> Your tasks:
- A) Answer these questions from the post about the CUDA memory error below, one line each:
(i) How many training images does each class have?
(ii) What batch size was used?
(iii) According to the error message, how much memory is allocated by PyTorch?
- B) For each statement, say yes or no depending on whether it agrees with the post about the CUDA memory error below, and quote the words that settle it:
(i) The GPU has 16 GB of memory.
(ii) The image dataset has five classes.
(iii) nvidia-smi showed other processes using the GPU.

> Document segment:
++++++++++
I am trying to train a neural network with a PyTorch implementation of EfficientNetB5 on a Windows 11 machine with an RTX 4080 GPU, which has 16 GB of memory. The image dataset has 3 classes, with 12,500 training images (456 x 456 pixels) for each class, for a total occupied disk space of 12.9 GB. I use torchvision.datasets.ImageFolder to create training and validation sets from the training images. Using a batch size of 1 to be most conservative, I nonetheless get this error:
OutOfMemoryError: CUDA out of memory. Tried to allocate 96.00 MiB. GPU 0 has a total capacty of 15.99 GiB of which 0 bytes is free. Of the allocated memory 14.94 GiB is allocated by PyTorch, and 188.75 MiB is reserved by PyTorch but unallocated. If reserved but unallocated memory is large try setting max_split_size_mb to avoid fragmentation. See documentation for Memory Management and PYTORCH_CUDA_ALLOC_CONF
Confirmed with nvidia-smi
that there are no other processes using the GPU (see below). Also, torch.cuda.set_per_process_memory_fraction()
++++++++++
> Data excerpt:
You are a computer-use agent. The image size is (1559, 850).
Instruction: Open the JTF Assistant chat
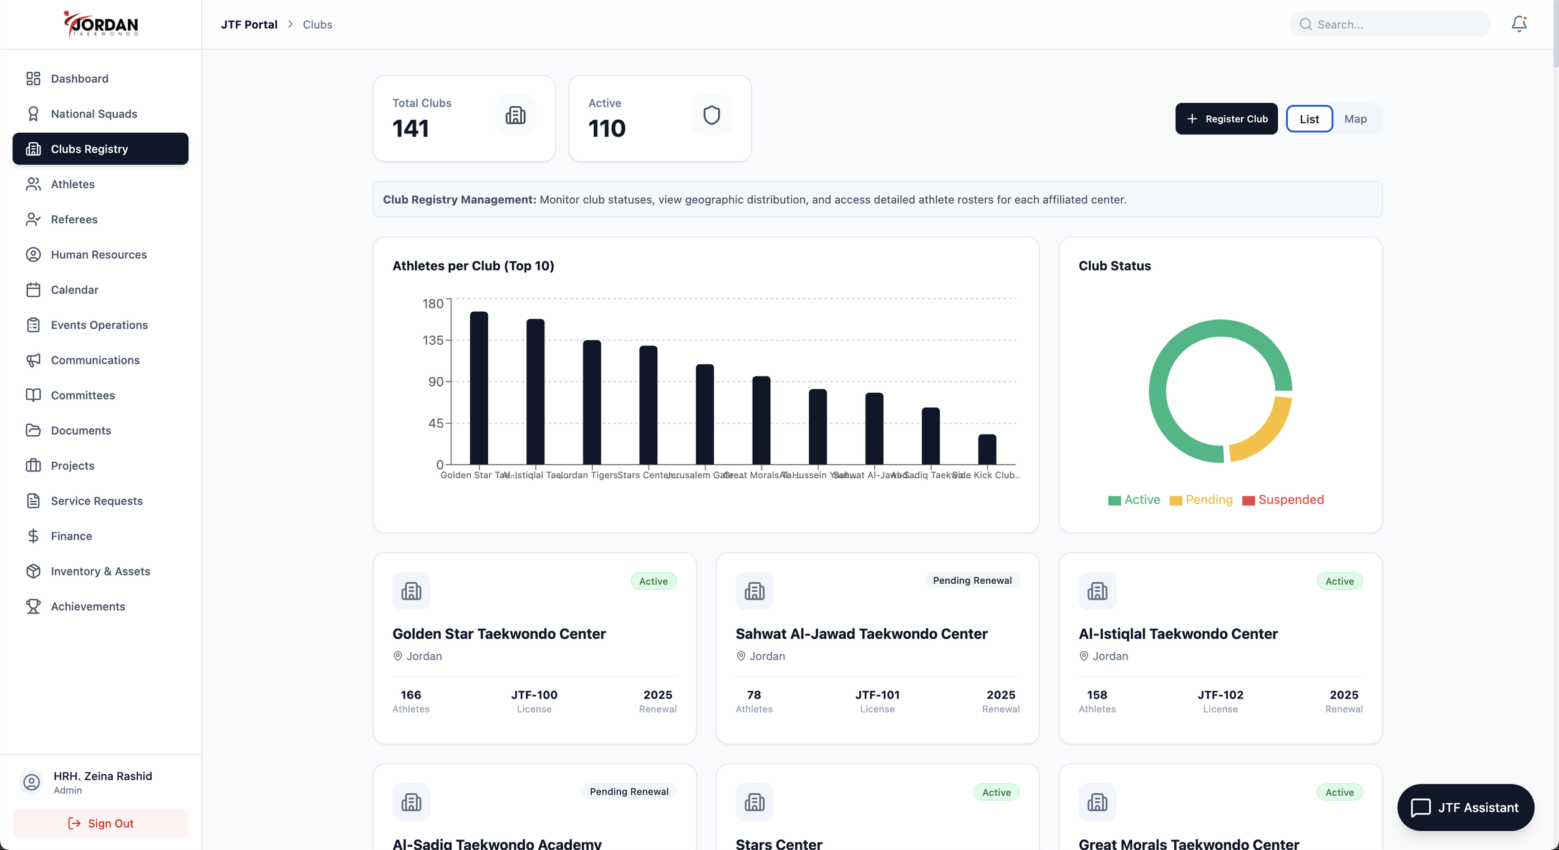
++++++++++
> The replies:
- A)
(i) 12,500
(ii) 1
(iii) 14.94 GiB

- B)
(i) Yes: "an RTX 4080 GPU, which has 16 GB of memory"
(ii) No: "The image dataset has 3 classes"
(iii) No: "there are no other processes using the GPU"